Unsurprisingly, energy consumption on the excessive finish might be going up. The 7900 XTX might be a 355W card, up 20W from the 335W 6950 XT (and 55W from the 300W 6900 XT). This can be a extra modest energy requirement than on NVIDIA’s high-end RTX 4090 Ti (450W), however we’re nonetheless speaking a couple of card properly north of 300W. For players with a barely smaller urge for food for big energy payments, the 7900 XT might be holding the road at 300W. Each playing cards would require 2 8-pin PCIe energy connectors.
AMD has additionally despatched over footage of each the reference 7900 XTX and 7900 XT. Of specific word, each playing cards will characteristic, for the primary time for an AMD shopper card, a USB-C port for show outputs. Nonetheless not like NVIDIA’s earlier enterprise on this subject, this isn’t for VR use, however as an alternative for extra instantly hooking up displays that depend on DisplayPort Alt Mode over USB-C. Rounding out the gathering might be a paid of DisplayPorts (2.1) and an HDMI 2.1 port.

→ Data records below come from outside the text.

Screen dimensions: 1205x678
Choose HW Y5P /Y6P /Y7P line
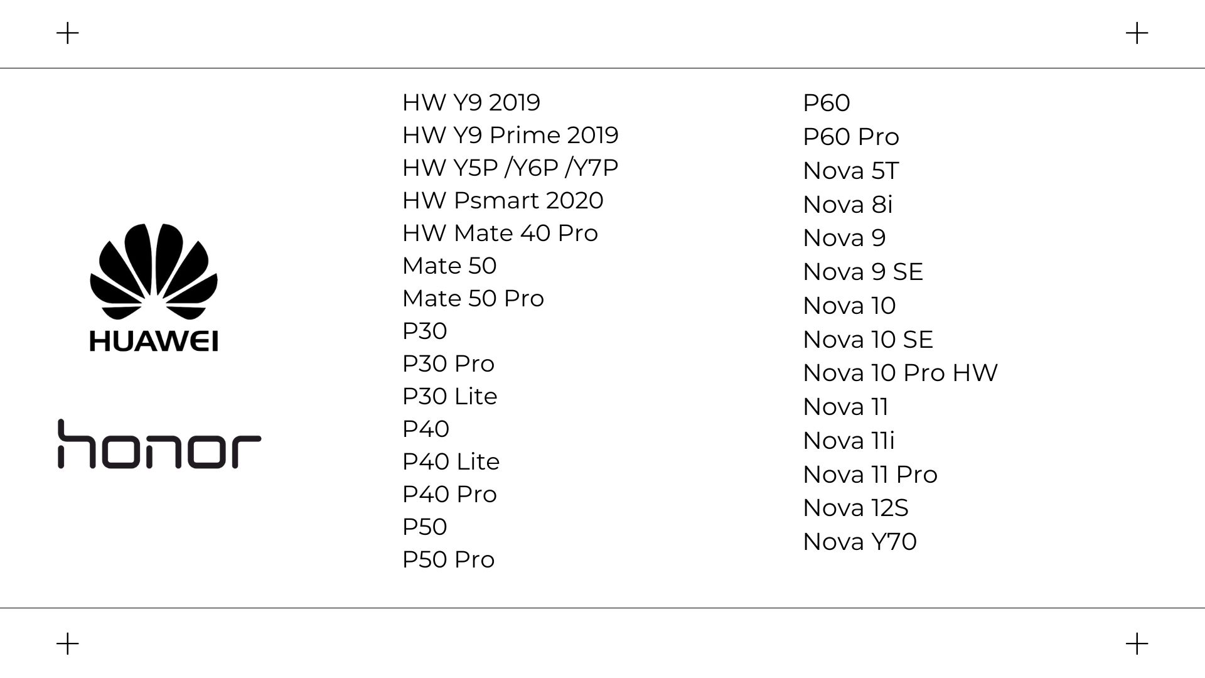tap(510, 168)
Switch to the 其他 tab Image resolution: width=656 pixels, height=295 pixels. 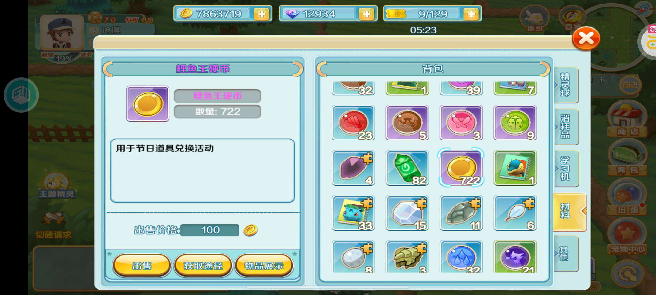pyautogui.click(x=566, y=253)
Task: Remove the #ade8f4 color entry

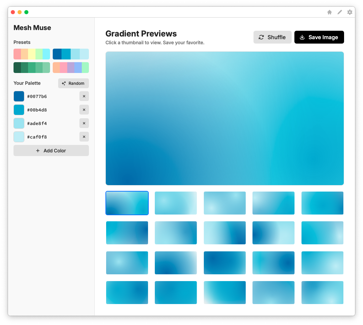Action: 84,123
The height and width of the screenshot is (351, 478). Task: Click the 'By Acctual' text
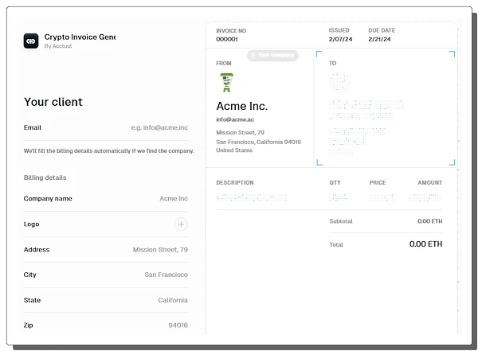[x=58, y=46]
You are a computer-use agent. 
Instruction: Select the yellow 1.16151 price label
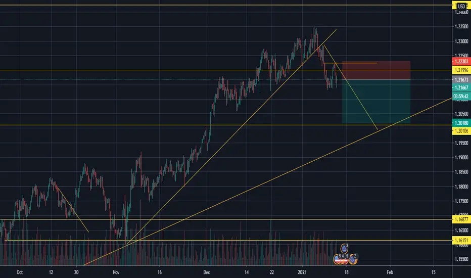click(461, 240)
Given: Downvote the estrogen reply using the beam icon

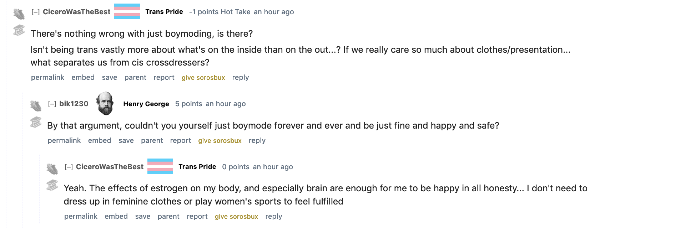Looking at the screenshot, I should pos(52,185).
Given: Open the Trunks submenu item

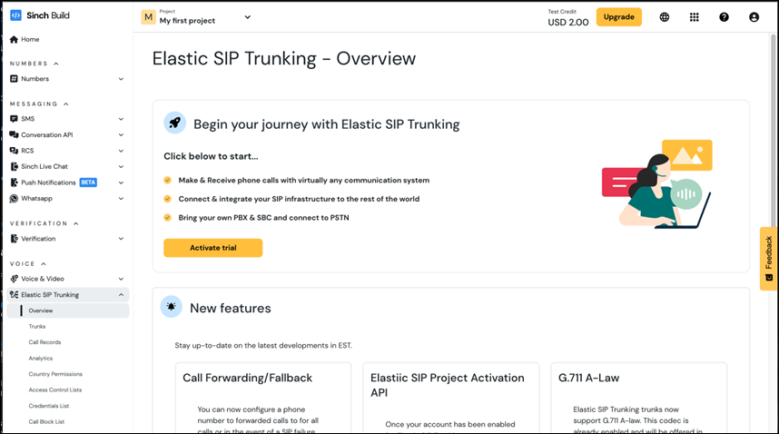Looking at the screenshot, I should (x=37, y=327).
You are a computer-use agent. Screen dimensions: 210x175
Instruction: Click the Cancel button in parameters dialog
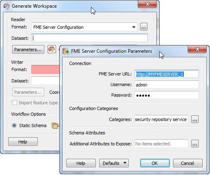188,163
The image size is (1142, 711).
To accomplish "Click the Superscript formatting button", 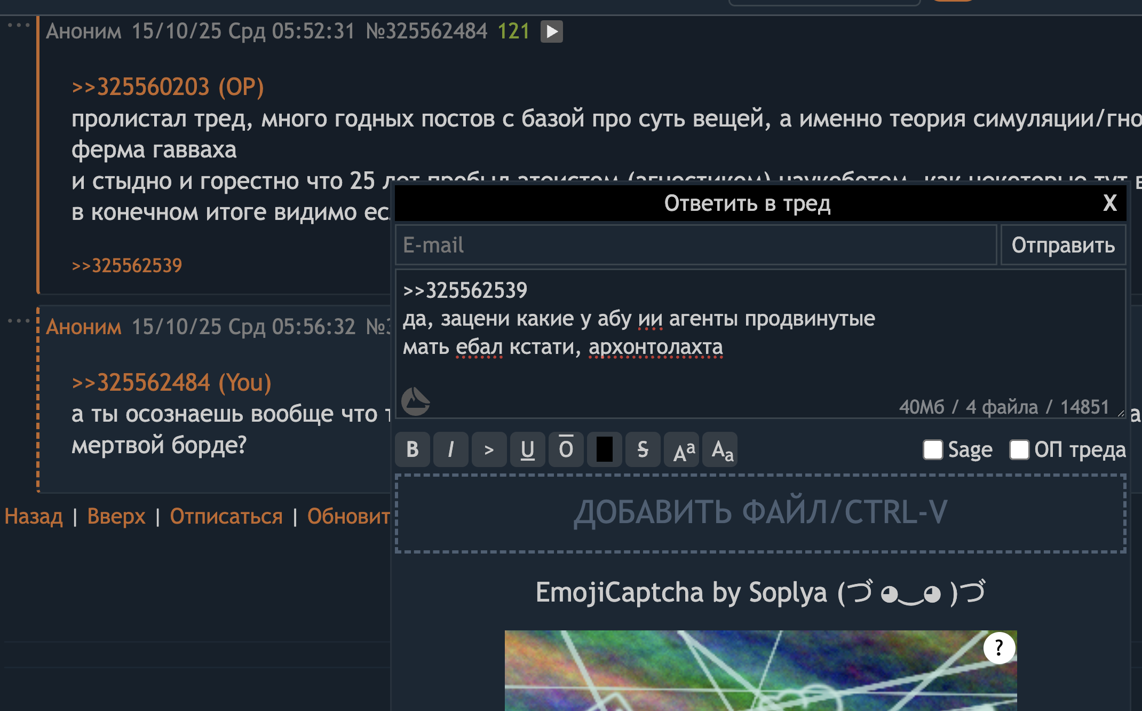I will [681, 449].
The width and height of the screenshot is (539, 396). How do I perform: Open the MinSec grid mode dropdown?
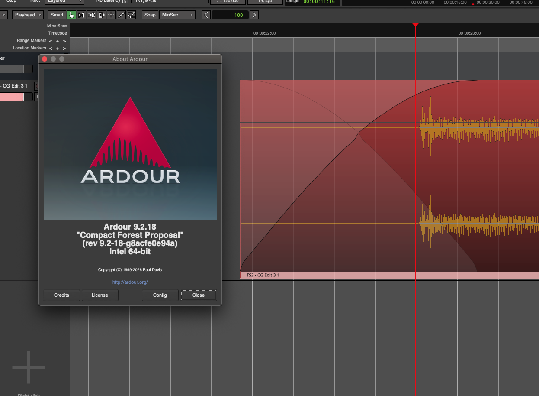(178, 15)
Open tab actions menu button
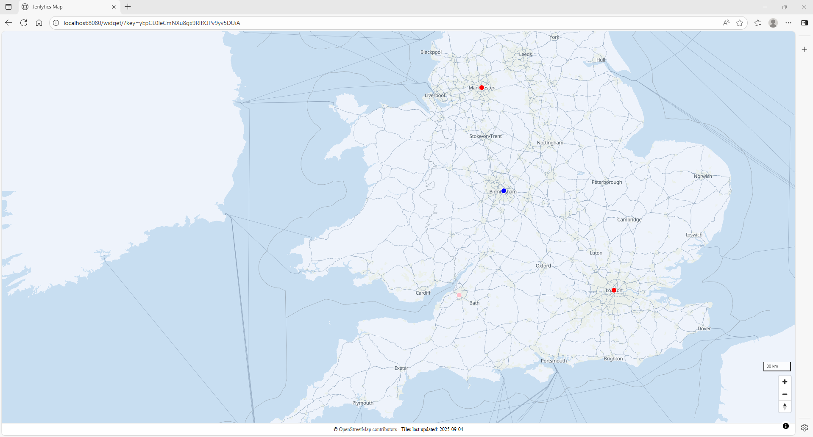Screen dimensions: 813x437 (x=8, y=7)
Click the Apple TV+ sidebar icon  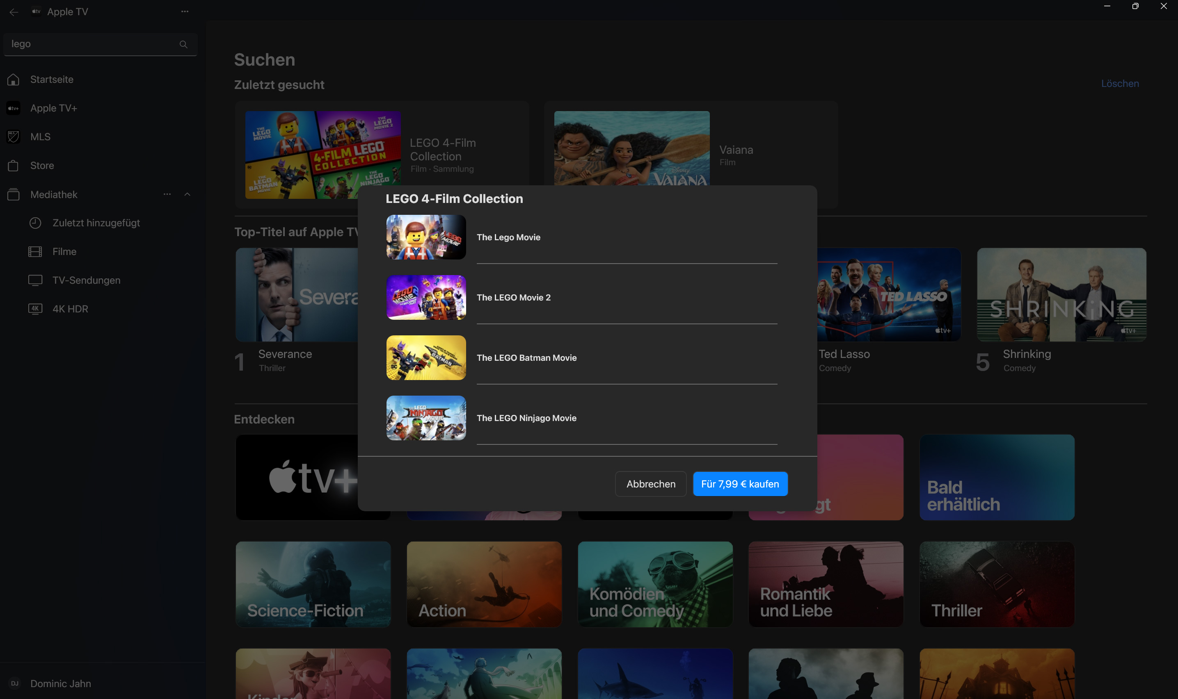13,108
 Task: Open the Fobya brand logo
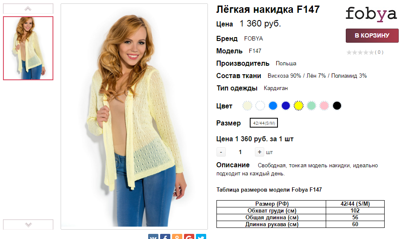pos(371,14)
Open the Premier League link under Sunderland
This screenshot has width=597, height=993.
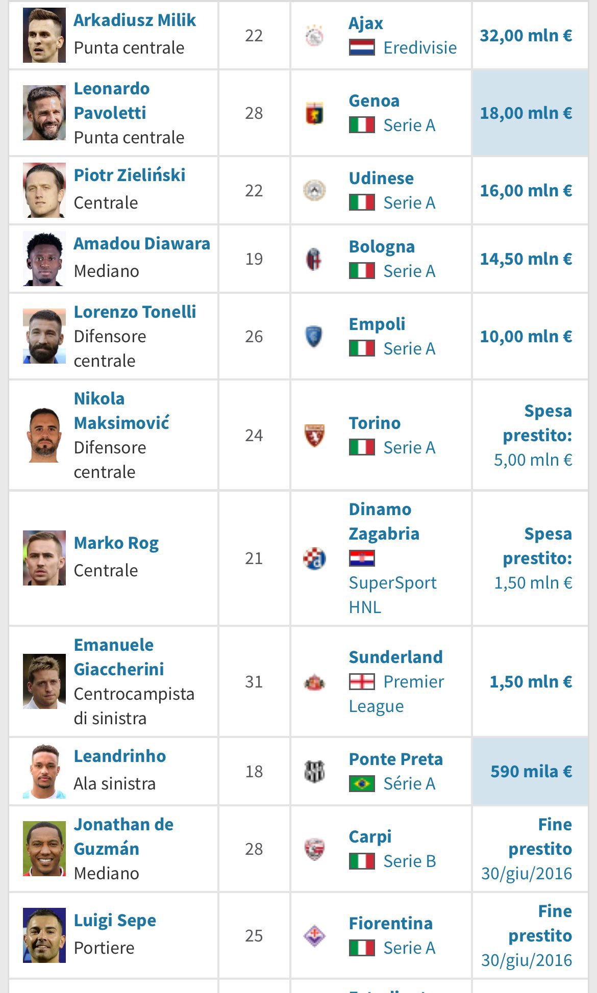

Each playing cards are utilizing a brand new triple fan blower design from AMD. We’re nonetheless ready on additional particulars right here, however AMD has instructed us that the 7900 XTX measures 287mm lengthy, and is 2.5 slots extensive.
Wrapping issues up, each playing cards might be launching on December 13th, with AMD planning on having each reference and AIB companions’ playing cards on the shelf for launch day. The 7900 XTX will begin at $999, in the meantime the 7900 XT might be proper behind it at $899. AMD isn’t providing any efficiency comparisons versus NVIDIA playing cards, however at this juncture it looks like the wildcard is the soon-to-launch GeForce RTX 4080 16GB. By the point AMD launches in December, we should always have a a lot better concept of the place AMD and NVIDIA’s dueling lineups stand compared to one another.